Reshaping Reason by John McCumber

The living Hegelian dialectic in hardback!

The disciplinary identity of philosophy is in question. So says John McCumber in “Reshaping Reason”, where he makes a serious argument with evidence of trends pointing toward a sort of Hegelian synthesis in American philosophy to overcome the “Fantasy Island” of analytic thought and the “Subversive Struggle” of continental thought.

“Fantasy Island” and “Subversive Struggle” are McCumber’s well-reasoned nicknames for the two schools. Here are his two primary criticisms of the schools: (1) analytic thought traps itself in present tense language, ignoring the substantive insights of Hegel and Heidegger about the temporal present-past-future structure of thought or the subject; (2) continental thought dooms itself by pretending that it can continue to talk intelligibly while getting rid of the concept of true statements, irrespective of social construction — that’s why so much continental philosophy is bad.

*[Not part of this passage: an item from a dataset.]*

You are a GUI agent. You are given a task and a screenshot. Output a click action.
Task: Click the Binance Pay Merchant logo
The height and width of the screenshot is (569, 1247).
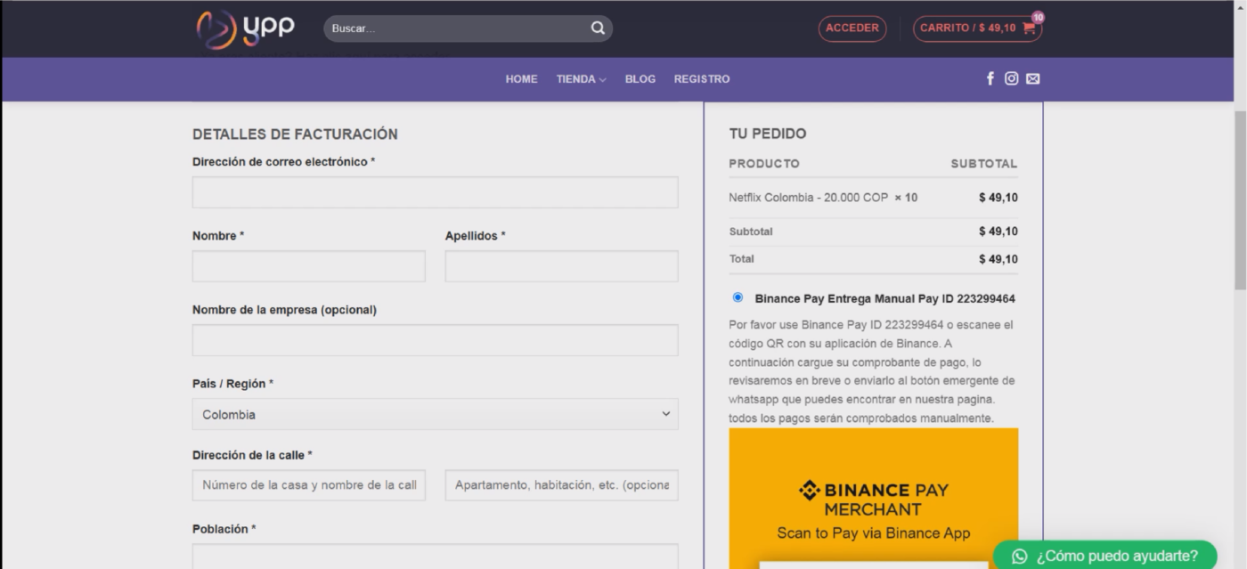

McCumber gives to the analytic tradition that philosophy must cede ground to science on much of its old territory, but insists that there is one job (at least one, but he discusses others) only philosophy is uniquely situated to do, and that is the “situating” of reason and knowledge as such, especially their being situated in time.  It’s a very Hegelian idea: after science, philosophy becomes the practice of understanding — to be sure, with handy dandy new post-Fregean analytic conceptual tools — the historical becoming and meaning of knowledge in the context of the present. This is a job that can actually have relevance for the public (you know, all those weird people outside the walls of academia?).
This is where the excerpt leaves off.